SOURCE:
________________________
Cambrian Institution for the Deaf and Dumb, Swansea, Glamorgan
On 1 February 1847, at a public meeting in Aberystwyth Town hall, Mr Hugh Owen stated that the attention of the Cambrian Educational Society, of which he was the Honorary Secretary, had been drawn to the neglected state of the deaf and dumb in Wales. The Society believed that there were between 500 and 600 such person in the Principality and that and institution for their instruction should be established, with Aberystwyth as its proposed location. A meeting of some of the principal inhabitants of the town had been held on the previous Saturday, at which it was agreed to begin with just 10 or 12 pupils, for whom a house could be rented at £3O or £4O a year. It was not envisaged commencing the scheme before the start of May, by which time the required funds should have been raised. Also present at the meeting was Mr Charles Rhind, the intended Principal of the Institution, who had served eleven years as an Assistant in the London Deaf Institution and for six years as Principal of the Ulster Institution. He was also the brother of James Rhind, master of the Liverpool School for the Deaf and Dumb. Mr Rhind gave an explanation of how the deaf and dumb were instructed. He illustrated his remarks by an examination of deaf and dumb person, named Francis Hancock, who had been educated in the London Institution, and was now a working Engineer at Aberystwyth. A management committee was also appointed at the meeting.
A house was subsequently rented in Pier Street and the Cambrian Institution for the Deaf and Dumb, as it was named, opened on 24 July 1846, with two boys as day pupils. By the following year eight children had been admitted, with admission restricted to those between the ages of 9 and 13.
________________________
THE RECORDS:
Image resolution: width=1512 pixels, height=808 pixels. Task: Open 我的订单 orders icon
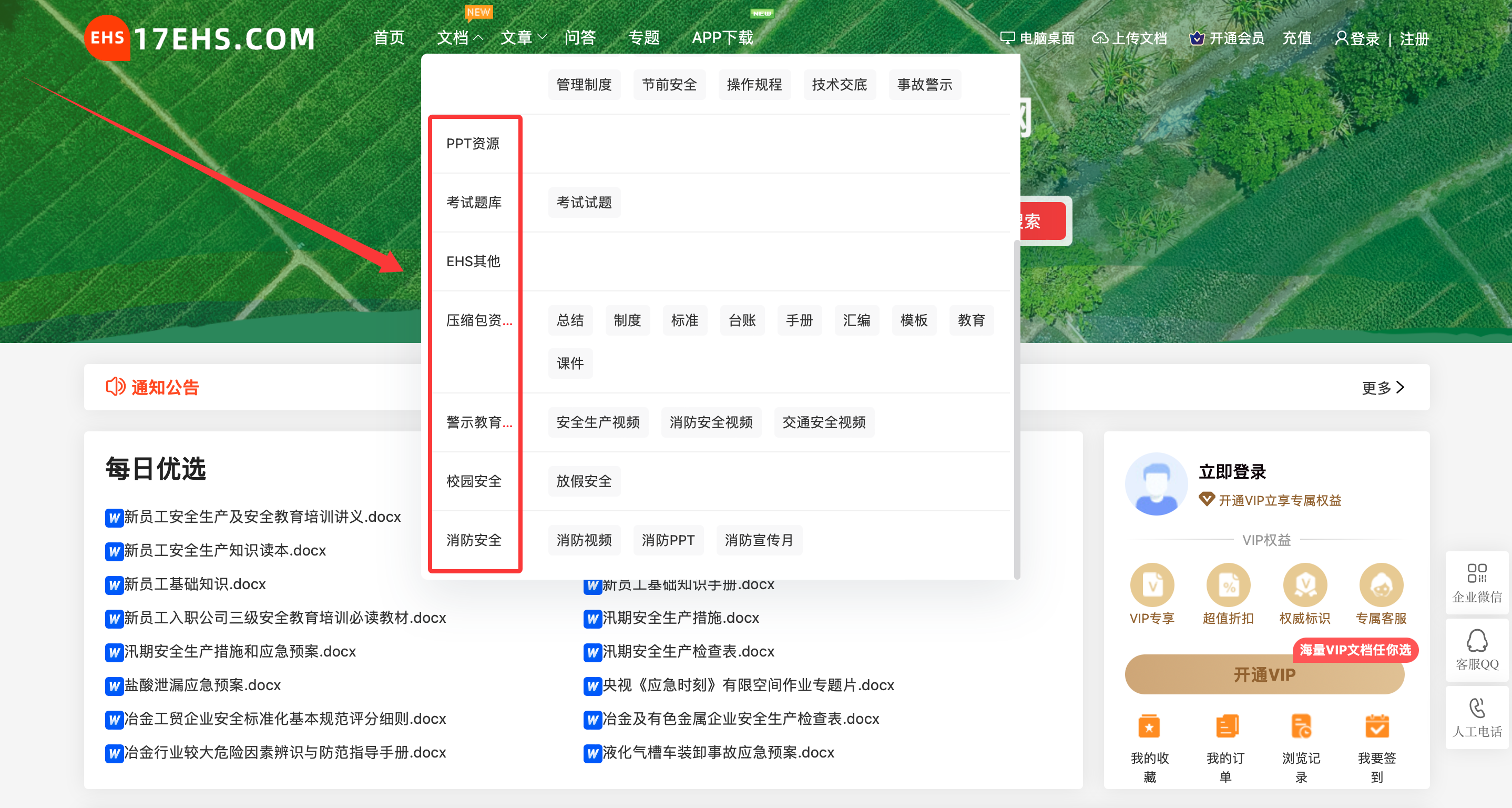(1225, 727)
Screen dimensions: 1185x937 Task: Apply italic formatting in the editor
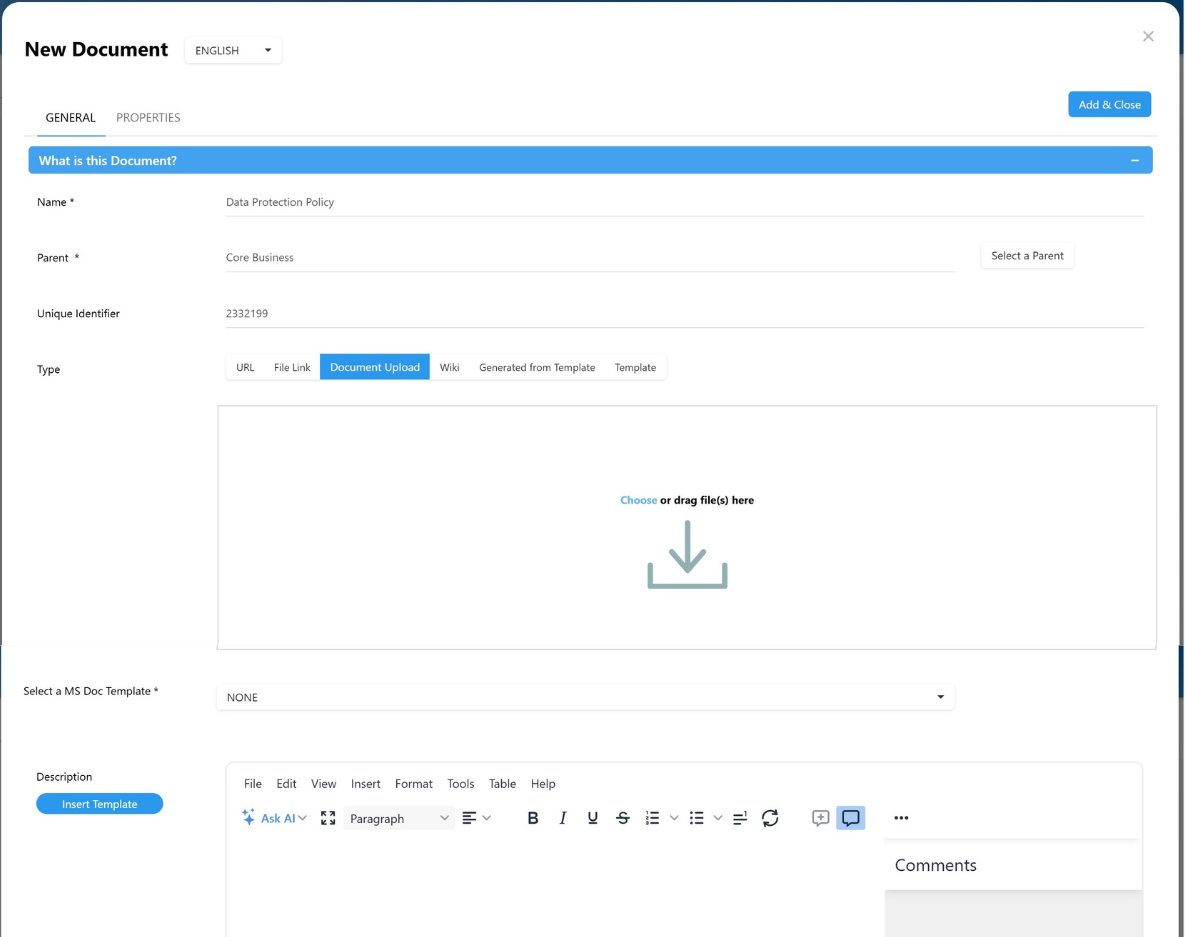coord(563,818)
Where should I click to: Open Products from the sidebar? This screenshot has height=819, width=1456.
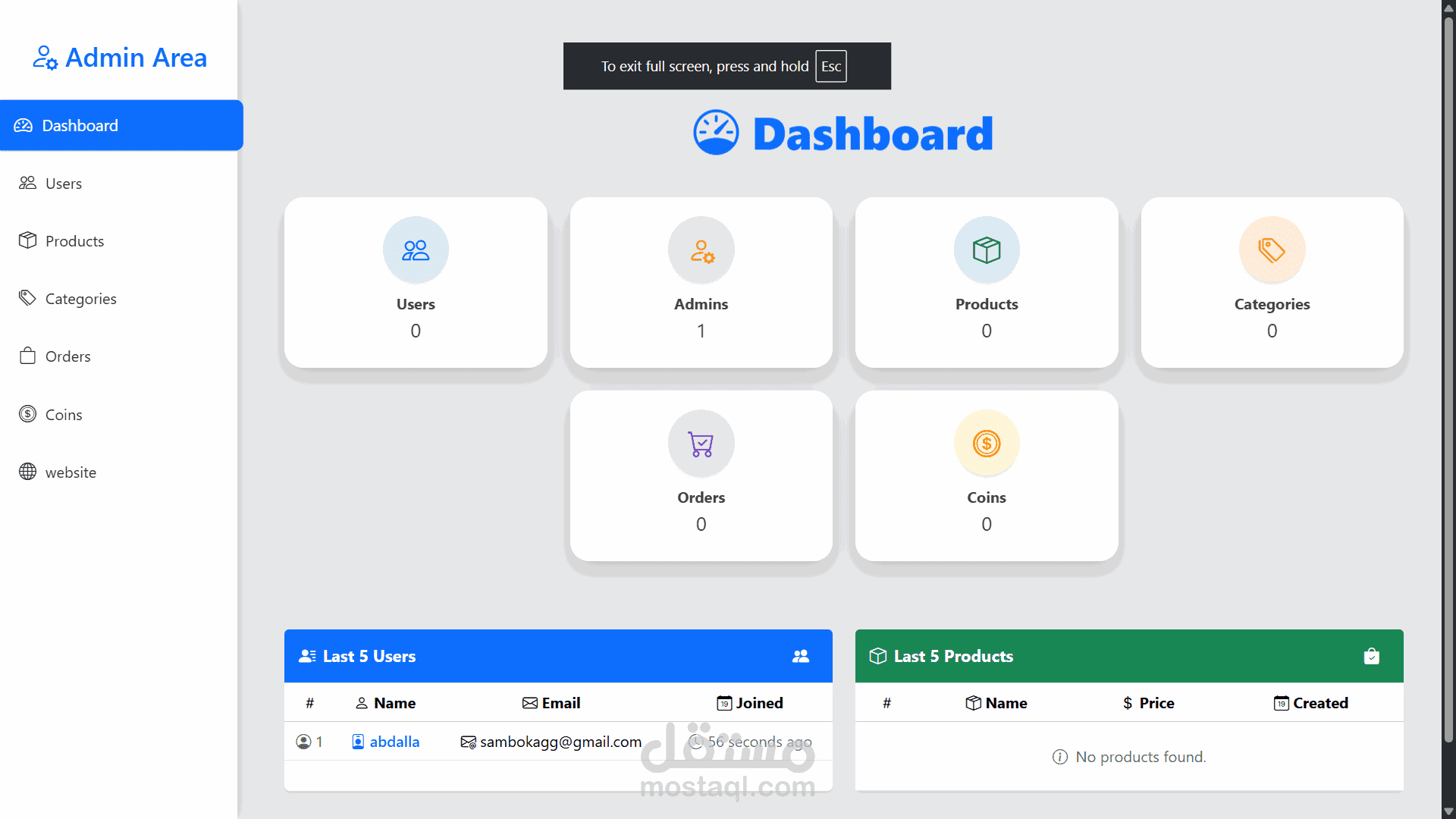[74, 241]
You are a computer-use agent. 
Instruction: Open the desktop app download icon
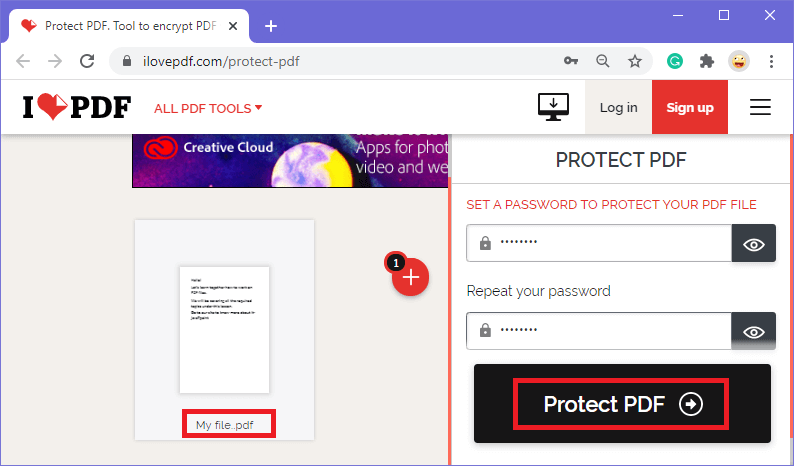553,107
________________________
REQUIRED ACTIONS:
1. Quote the records between the line holding "Screen dimensions: 1185x937" and the end of the records, inclusive, leaving out the pictures.
2. Continue the account of the Cambrian Institution for the Deaf and Dumb from where it stops.
The text and the records have nothing to do with each other.

TASK-BY-TASK RESULTS:
1.
Screen dimensions: 1185x937 Task: Apply italic formatting in the editor
coord(563,818)
Where should I click to: Open Products from the sidebar? This screenshot has height=819, width=1456.
[74, 241]
You are a computer-use agent. 
Instruction: Open the desktop app download icon
553,107

2.
As commonly happened with such institutions, efforts were made to establish auxiliary branches of the charity in other towns in the region who would raise funds to enable children from their own locality to attend the institution. Mr Rhind gave talks about his work at places including Newcastle Emlyn, Cardigan, Haverfordwest, Milford, Pembroke, Pembroke Dock, Tenby, Narberth, Carmarthen, Llanelly, Swansea, Cardiff, Merthyr Tydfil, Crickhowell, Brecon, Llandovery, Llandilo and Lampeter. The presence of a few of his pupils, to demonstrate the results achieved by the Institution always proved effective in generating interest in the subject.
In April 1850, in order to make it more accessible from all parts of Wales, the Institution was transferred to Swansea, where it initially occupied premises at Picton Place. The following year, the 'Graig Field, in an area known a Heathfield,' was leased from Swansea Corporation on which to erect purpose-built accommodation. Progress was constrained by the charity's funds but the building, located at the eastern end of what became known as The Promenade, was finally ready the spring of 1857.
The Institution site is shown on the 1880 map below.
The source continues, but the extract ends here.